■ The request: Reproduce each of the following records line for line, without changing anything.

■ Data items:
-*-
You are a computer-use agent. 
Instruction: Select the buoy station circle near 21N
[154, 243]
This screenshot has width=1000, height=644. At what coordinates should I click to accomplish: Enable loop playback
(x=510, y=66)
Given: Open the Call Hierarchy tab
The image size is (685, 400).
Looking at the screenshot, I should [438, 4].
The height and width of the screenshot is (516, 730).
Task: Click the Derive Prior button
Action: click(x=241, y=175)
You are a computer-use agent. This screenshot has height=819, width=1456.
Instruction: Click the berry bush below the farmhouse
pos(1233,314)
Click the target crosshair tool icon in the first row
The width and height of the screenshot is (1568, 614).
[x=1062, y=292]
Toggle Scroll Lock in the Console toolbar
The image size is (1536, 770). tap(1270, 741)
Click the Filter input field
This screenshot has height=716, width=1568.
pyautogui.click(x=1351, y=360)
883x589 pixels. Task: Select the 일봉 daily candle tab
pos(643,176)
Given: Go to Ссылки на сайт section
-*-
■ Result:
You are a computer-use agent. 
Instruction: Select the buoy station circle near 21N
[154, 243]
This screenshot has width=1000, height=644. At what coordinates should I click to accomplish: Enable loop playback
(x=510, y=66)
Given: Open the Call Hierarchy tab
The image size is (685, 400).
Looking at the screenshot, I should [438, 4].
The height and width of the screenshot is (516, 730).
Task: Click the Derive Prior button
Action: click(x=241, y=175)
You are a computer-use agent. This screenshot has height=819, width=1456.
Instruction: Click the berry bush below the farmhouse
pos(1233,314)
Click the target crosshair tool icon in the first row
The width and height of the screenshot is (1568, 614).
[x=1062, y=292]
Toggle Scroll Lock in the Console toolbar
The image size is (1536, 770). tap(1270, 741)
Click the Filter input field
This screenshot has height=716, width=1568.
pyautogui.click(x=1351, y=360)
883x589 pixels. Task: Select the 일봉 daily candle tab
pos(643,176)
Given: Go to Ссылки на сайт section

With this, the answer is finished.